■ **YOUR OBJECTIVE**
From the first line to the last, print the data exactly as written.

■ **STUDY MATERIAL**
=== Section Start ===

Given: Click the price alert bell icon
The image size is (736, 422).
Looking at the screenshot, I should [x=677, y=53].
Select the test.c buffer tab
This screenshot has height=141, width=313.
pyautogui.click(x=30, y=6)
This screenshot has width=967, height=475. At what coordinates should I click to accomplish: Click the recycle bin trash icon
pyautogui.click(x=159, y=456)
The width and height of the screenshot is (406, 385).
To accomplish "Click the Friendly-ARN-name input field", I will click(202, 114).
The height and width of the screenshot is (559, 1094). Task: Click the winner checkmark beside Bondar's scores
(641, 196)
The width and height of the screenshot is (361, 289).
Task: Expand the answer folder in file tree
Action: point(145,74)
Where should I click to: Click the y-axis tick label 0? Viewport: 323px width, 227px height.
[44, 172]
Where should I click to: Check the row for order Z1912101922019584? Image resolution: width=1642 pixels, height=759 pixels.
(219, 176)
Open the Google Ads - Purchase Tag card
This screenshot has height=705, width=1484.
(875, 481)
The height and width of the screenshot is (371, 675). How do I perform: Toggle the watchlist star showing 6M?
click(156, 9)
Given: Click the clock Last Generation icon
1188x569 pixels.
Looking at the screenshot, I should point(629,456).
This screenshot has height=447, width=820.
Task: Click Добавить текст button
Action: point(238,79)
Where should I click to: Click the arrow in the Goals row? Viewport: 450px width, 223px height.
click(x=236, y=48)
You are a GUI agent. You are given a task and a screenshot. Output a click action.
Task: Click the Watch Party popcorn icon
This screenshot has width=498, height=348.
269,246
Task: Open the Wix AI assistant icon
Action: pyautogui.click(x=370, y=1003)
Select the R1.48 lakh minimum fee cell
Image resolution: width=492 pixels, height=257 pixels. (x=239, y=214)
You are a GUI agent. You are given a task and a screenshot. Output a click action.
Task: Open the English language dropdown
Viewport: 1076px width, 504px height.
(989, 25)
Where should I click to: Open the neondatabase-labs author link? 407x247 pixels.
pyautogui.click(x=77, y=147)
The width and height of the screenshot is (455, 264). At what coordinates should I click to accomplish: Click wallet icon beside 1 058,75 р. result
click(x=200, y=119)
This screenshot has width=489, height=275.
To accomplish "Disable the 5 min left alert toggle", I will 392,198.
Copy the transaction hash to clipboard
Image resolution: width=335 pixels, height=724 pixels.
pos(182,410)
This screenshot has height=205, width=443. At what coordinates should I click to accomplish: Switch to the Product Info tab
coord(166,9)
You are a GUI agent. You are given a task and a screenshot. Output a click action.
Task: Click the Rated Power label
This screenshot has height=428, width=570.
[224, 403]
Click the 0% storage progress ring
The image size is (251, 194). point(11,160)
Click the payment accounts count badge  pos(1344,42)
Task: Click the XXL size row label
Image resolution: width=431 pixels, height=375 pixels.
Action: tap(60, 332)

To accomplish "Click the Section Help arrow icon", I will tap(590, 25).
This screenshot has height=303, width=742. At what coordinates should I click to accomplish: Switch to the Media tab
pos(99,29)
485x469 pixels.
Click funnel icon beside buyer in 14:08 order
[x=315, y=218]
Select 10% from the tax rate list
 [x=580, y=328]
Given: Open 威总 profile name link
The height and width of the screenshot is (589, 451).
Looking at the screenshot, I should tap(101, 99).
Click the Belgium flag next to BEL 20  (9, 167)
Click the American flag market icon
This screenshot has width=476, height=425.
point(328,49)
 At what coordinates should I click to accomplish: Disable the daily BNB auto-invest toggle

=== Section End ===

■ **PROBLEM SOLUTION**
Given: Click the price alert bell icon
The image size is (736, 422).
Looking at the screenshot, I should [x=677, y=53].
Select the test.c buffer tab
This screenshot has height=141, width=313.
pyautogui.click(x=30, y=6)
This screenshot has width=967, height=475. At what coordinates should I click to accomplish: Click the recycle bin trash icon
pyautogui.click(x=159, y=456)
The width and height of the screenshot is (406, 385).
To accomplish "Click the Friendly-ARN-name input field", I will click(202, 114).
The height and width of the screenshot is (559, 1094). Task: Click the winner checkmark beside Bondar's scores
(641, 196)
The width and height of the screenshot is (361, 289).
Task: Expand the answer folder in file tree
Action: point(145,74)
Where should I click to: Click the y-axis tick label 0? Viewport: 323px width, 227px height.
[44, 172]
Where should I click to: Check the row for order Z1912101922019584? Image resolution: width=1642 pixels, height=759 pixels.
(219, 176)
Open the Google Ads - Purchase Tag card
This screenshot has height=705, width=1484.
(875, 481)
The height and width of the screenshot is (371, 675). How do I perform: Toggle the watchlist star showing 6M?
click(156, 9)
Given: Click the clock Last Generation icon
1188x569 pixels.
Looking at the screenshot, I should point(629,456).
This screenshot has height=447, width=820.
Task: Click Добавить текст button
Action: point(238,79)
Where should I click to: Click the arrow in the Goals row? Viewport: 450px width, 223px height.
click(x=236, y=48)
You are a GUI agent. You are given a task and a screenshot. Output a click action.
Task: Click the Watch Party popcorn icon
This screenshot has width=498, height=348.
269,246
Task: Open the Wix AI assistant icon
Action: pyautogui.click(x=370, y=1003)
Select the R1.48 lakh minimum fee cell
Image resolution: width=492 pixels, height=257 pixels. (x=239, y=214)
You are a GUI agent. You are given a task and a screenshot. Output a click action.
Task: Open the English language dropdown
Viewport: 1076px width, 504px height.
(989, 25)
Where should I click to: Open the neondatabase-labs author link? 407x247 pixels.
pyautogui.click(x=77, y=147)
The width and height of the screenshot is (455, 264). At what coordinates should I click to accomplish: Click wallet icon beside 1 058,75 р. result
click(x=200, y=119)
This screenshot has width=489, height=275.
To accomplish "Disable the 5 min left alert toggle", I will 392,198.
Copy the transaction hash to clipboard
Image resolution: width=335 pixels, height=724 pixels.
pos(182,410)
This screenshot has height=205, width=443. At what coordinates should I click to accomplish: Switch to the Product Info tab
coord(166,9)
You are a GUI agent. You are given a task and a screenshot. Output a click action.
Task: Click the Rated Power label
This screenshot has height=428, width=570.
[224, 403]
Click the 0% storage progress ring
The image size is (251, 194). point(11,160)
Click the payment accounts count badge  pos(1344,42)
Task: Click the XXL size row label
Image resolution: width=431 pixels, height=375 pixels.
Action: tap(60, 332)

To accomplish "Click the Section Help arrow icon", I will tap(590, 25).
This screenshot has height=303, width=742. At what coordinates should I click to accomplish: Switch to the Media tab
pos(99,29)
485x469 pixels.
Click funnel icon beside buyer in 14:08 order
[x=315, y=218]
Select 10% from the tax rate list
 [x=580, y=328]
Given: Open 威总 profile name link
The height and width of the screenshot is (589, 451).
Looking at the screenshot, I should tap(101, 99).
Click the Belgium flag next to BEL 20  (9, 167)
Click the American flag market icon
This screenshot has width=476, height=425.
point(328,49)
 At what coordinates should I click to accomplish: Disable the daily BNB auto-invest toggle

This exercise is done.